Tarifstreit
Bauarbeiter legen Kreisverkehr lahm

Den Ort ihrer Demonstration hatten sich die Bauarbeiter mit Bedacht ausgewählt: Der Völkerball-Kreisverkehr ist in der Grevener Innenstadt zentraler Verkehrsknotenpunkt. „Ohne uns steht der Laden still“, lautete die Botschaft der von der IG Bau organisierten Kundgebung, die am Samstagmorgen eben dort eine knappe halbe Stunde lang den Kreisverkehr blockierte. Die Folge war ein kurzzeitiges Verkehrschaos und weite Rückstaus auf den Straßen in Grevens Zentrum.

Montag, 16.05.2016, 13:57 Uhr aktualisiert: 16.05.2016, 14:03 Uhr
30 Minten war der Kreisverkehr in Greven gesperrt.
30 Minten war der Kreisverkehr in Greven gesperrt. Foto: Wn

„Wir protestieren damit gegen das Minimalangebot der Arbeitgeber in der laufenden

Tarifrunde“, erklärte Gewerkschaftssekretär Dirk Meier den Hintergrund dieses „Flashmobs“, an dem sich Bauarbeiter aus dem gesamten Bezirk Münster/Rheine beteiligten. Drei Verhandlungsrunden der Arbeitnehmervertreter mit der Bauindustrie waren zuletzt Ende April ergebnislos zu Ende gegangen. Die Vertreter der Arbeitgeberverbände hatten dort Lohnsteigerungen von 1,3 Prozent im Westen sowie 2 Prozent im Osten fürs erste Jahr und 1,8 sowie 2,5 Prozent fürs zweite Jahr angeboten. Als „inakzeptabel“ bewertete die IG Bau dieses Angebot.

Zentrale Forderung der Bauarbeiter ist ein deutlich höheres Lohn-Plus von 5,9 Prozent bei einjähriger Laufzeit und eine bundesweite Angleichung der Löhne in Ost und West. Diese Einkommenssteigerung sei angesichts eines vorherrschenden „Baubooms“ mehr als gerechtfertigt, betonte IG-Bau-Mann Meier bei der Demonstration in Greven. „Wir leben angesichts stark nachgefragten Wohnraums in den Städten in echten Betongold-Zeiten.“ Außerdem profitiere die Branche vom Bau neuer Straßen und Flüchtlingsunterkünfte. „Eine faire Gewinnbeteiligung der Arbeitnehmer ist da mehr als legitim“, so seine Einschätzung.

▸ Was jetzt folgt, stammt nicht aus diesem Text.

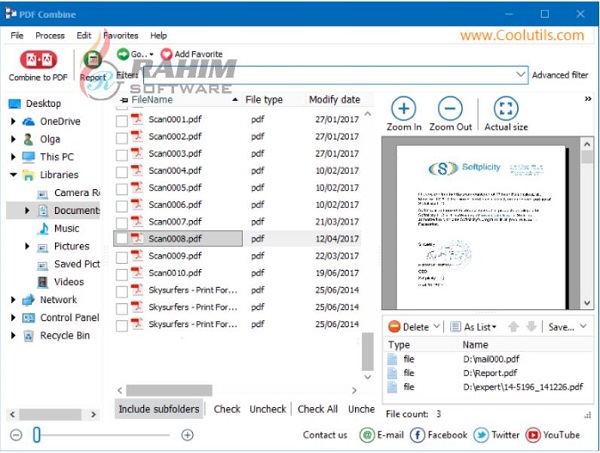The width and height of the screenshot is (600, 453).
Task: Toggle checkbox next to Scan0010.pdf
Action: tap(122, 273)
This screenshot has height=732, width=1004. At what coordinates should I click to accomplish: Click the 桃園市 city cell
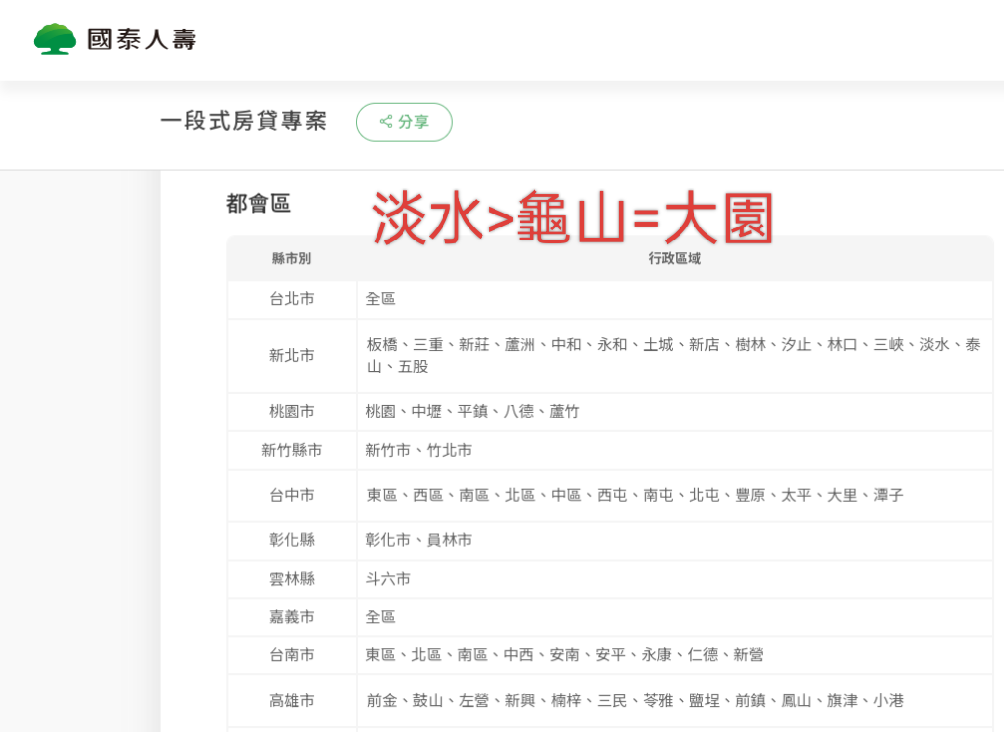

Neben Lohnsteigerungen setzen sich die Gewerkschaftsvertreter darüber hinaus für bessere Ausbildungsbedingungen ein. Azubis sollen 100 Euro mehr pro Monat

bekommen. Außerdem sollen die Arbeitgeber Lehrmittel und Fahrtkosten erstatten. „Das ist dringend nötig, um die Branche für junge Fachkräfte attraktiv zu halten“, blickt Meier kritisch auf fehlenden Nachwuchs auf dem Bau.

Grund dafür sind unter anderem schwierige Arbeitsbedingungen mit Kurzarbeit oder saisonaler Arbeitslosigkeit im Winter. Abhilfe schaffen könnten nach Wunsch der IG Bau Heiligabend und Silvester als freie und bezahlte Arbeitstage. „Bei weit entfernten Baustellen soll der Chef zudem die Unterkunft stellen“, erklärt Dirk Meier eine weitere Forderung in der aktuellen Tarifverhandlung, die am Pfingstdienstag fortgesetzt wird.

Ob diese vierte Gesprächsrunde zu einem Tarifabschluss führt, bleibt indes offen. „Unerfüllbar“ hatte Frank Dupré, Verhandlungsführer der Bau-Unternehmen, die Gewerkschaftsforderungen im Vorfeld bezeichnet und auf nur geringe Umsatzsteigerungen und Billiglohnkonkurrenz verwiesen. Weitere Protestaktionen oder gar Streiks scheinen deshalb nicht ausgeschlossen.

Gewerkschaftsmann Dirk Meier blickt darauf gelassen. „Wir haben heute gezeigt, dass wir Druck machen können“, bilanzierte er die Demo in Greven. Im Rücken weiß Meier sich allein im Kreis Steinfurt gut 5.000 Bau-Beschäftigte und Azubis. Im gesamten Münsterland arbeiten nach Zahlen der IG Bau mehr als 17.000 Menschen im Baugewerbe.